_Required task A_.
List the things that the final sentence of the tensegrity text says a very high frequency tensegrity sphere could, in theory, be reduced to or disappear into.
_Required task B_.
In the tensegrity text, change "torque" to "twisting force" and write out the part starting with "If we apply" and going on through "of the cube.".

_Passage shown_.
^^^^^^^^

Sphere centers and interstices are identified by tendon loops in the spherical tensegrities. In the figure below, the red polygonal (square) loops of the relaxed 12-strut tensegrity are coincident with the sphere centers, and the yellow triangular loops are coincident with the interstices. See Spheres and Spaces.

If we apply a counter-clockwise torque to a clockwise (and vice versa) 12-strut tensegrity, we force the tensegrity into the unstable* configuration of the cube.

The counter-clockwise torque of a clockwise (and vice versa) 30-strut tensegrity forces it into the unstable* configuration of the pentagonal dodecahedron. Because the 12- and 30-strut tensegrities must always and only be either right- or left-handed, and never both simultaneously, nature disallows these operations.

* “Unstable” may be too strong a word. The tensegrities of otherwise non-rigid (i.e., non-triangulated) polyhedra, like the cube and the pentagonal dodecahedron do hold their shape. However, their strength decreases as the diameter of their vertex loops shrink to points.

Fuller described tensegrities as balloons evacuated of all the supporting gas except for those molecules actively careening around the inside surface on trajectories that are the chords of geodesics. The underlying structure is disclosed by replacing those careening molecules with static struts, and then removing all of the balloon’s skin except for a continuous web of tensile fibers holding the struts in place. A very high frequency tensegrity sphere with all redundancy and non-essential components removed could, in theory, be reduced to molecular bonds, atomic bonds, and ultimately disappear entirely into highly organized quantum fields.

^^^^^^^^

_Data shown_.
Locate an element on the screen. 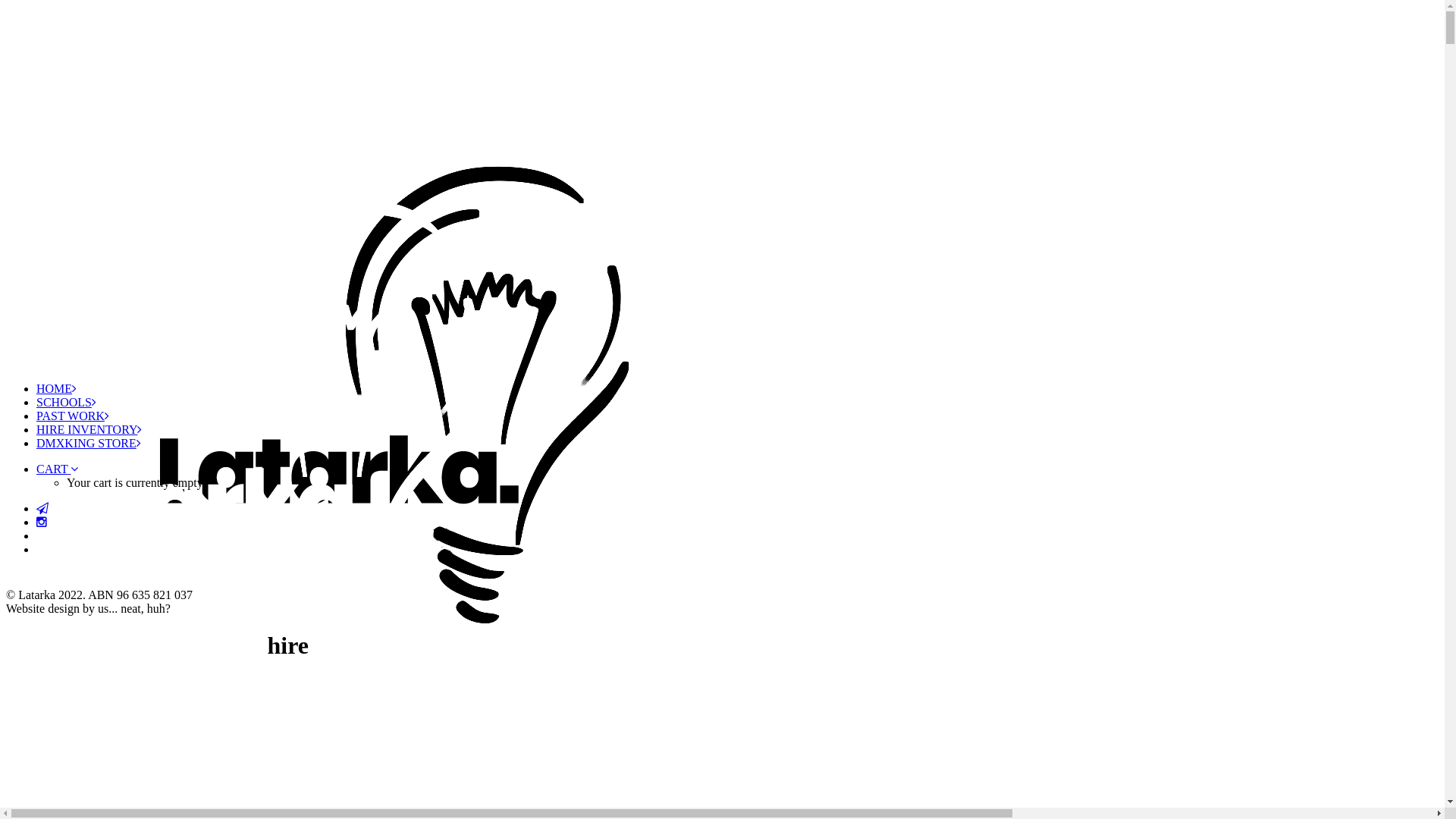  'PAST WORK' is located at coordinates (72, 416).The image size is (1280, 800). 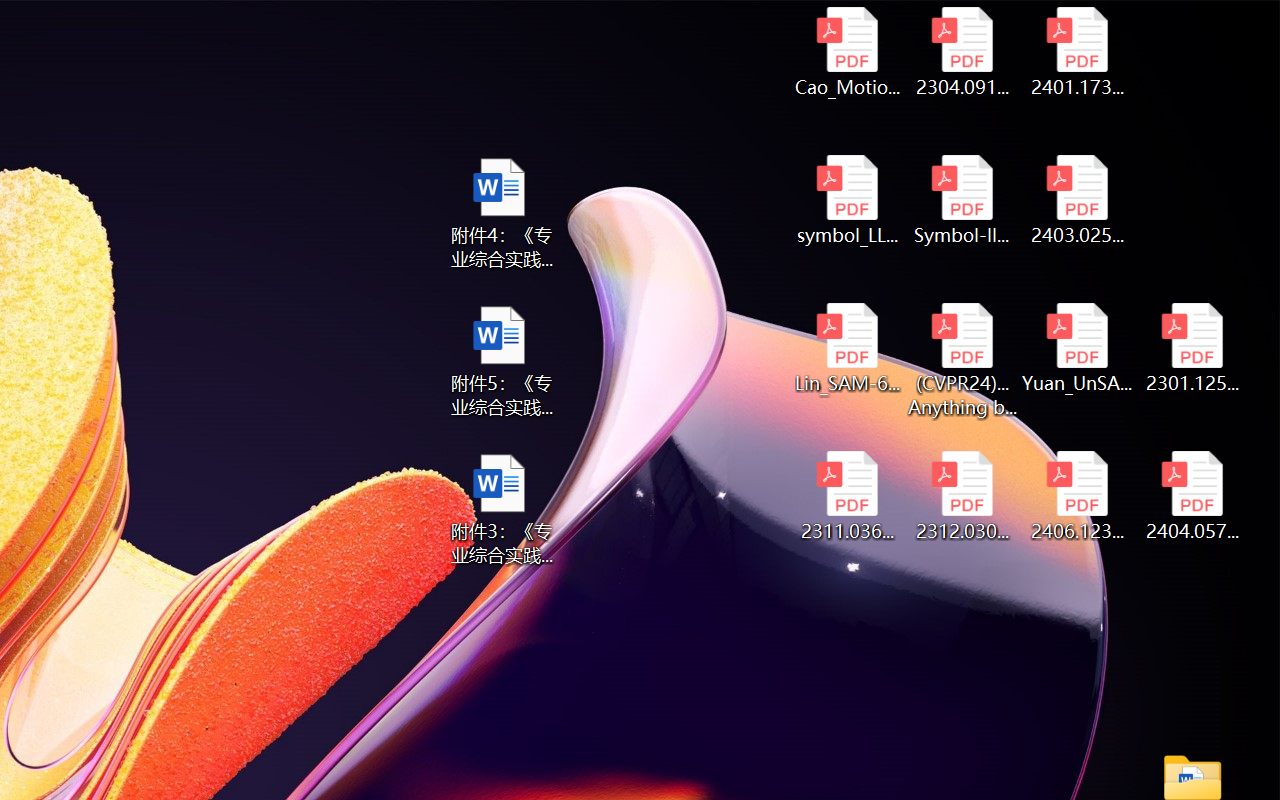 What do you see at coordinates (1076, 200) in the screenshot?
I see `'2403.02502v1.pdf'` at bounding box center [1076, 200].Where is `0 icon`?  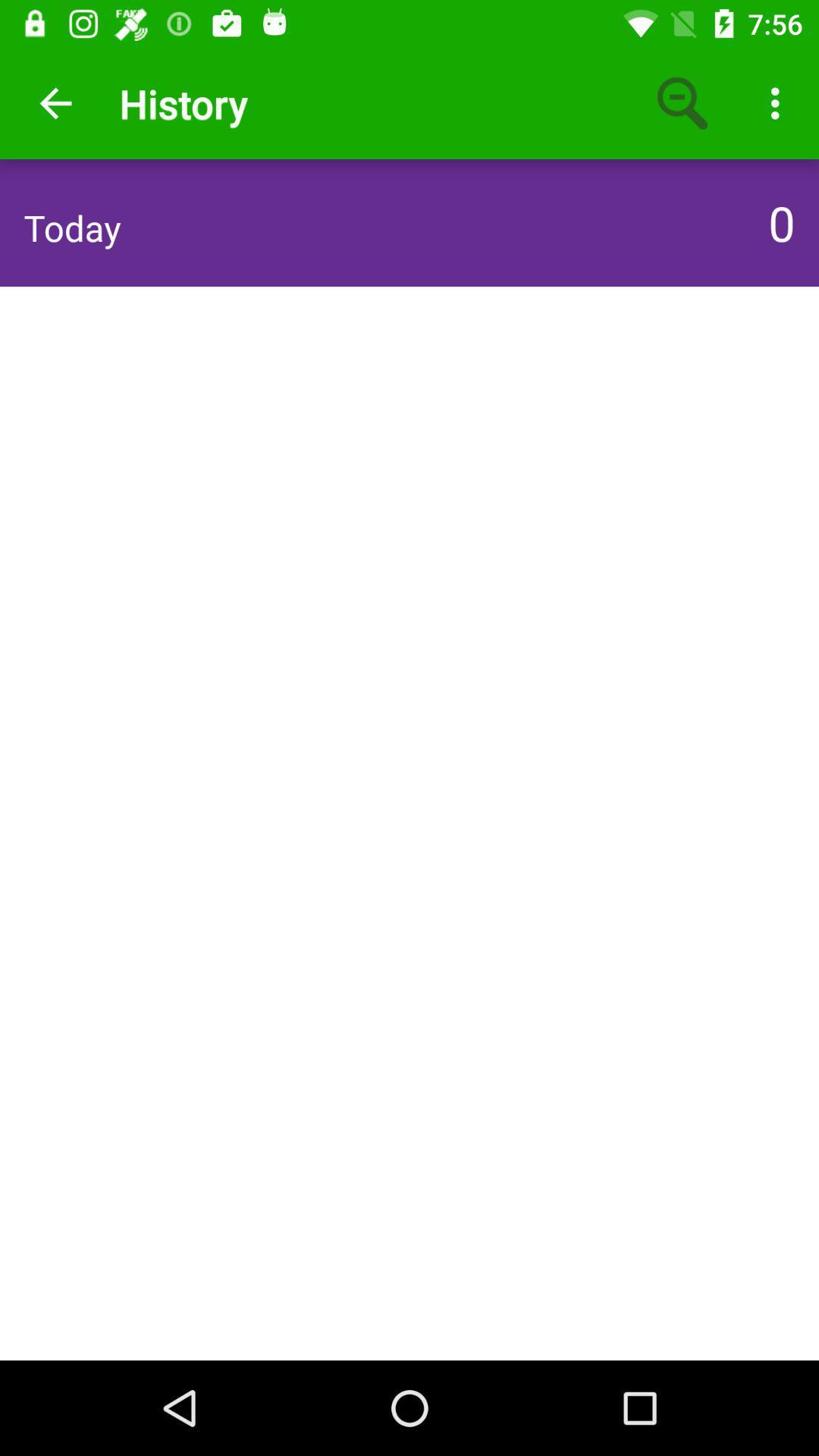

^^^^^^^^

_Solution A_.
Molecular bonds
Atomic bonds
Highly organized quantum fields

_Solution B_.
If we apply a counter-clockwise twisting force to a clockwise (and vice versa) 12-strut tensegrity, we force the tensegrity into the unstable* configuration of the cube.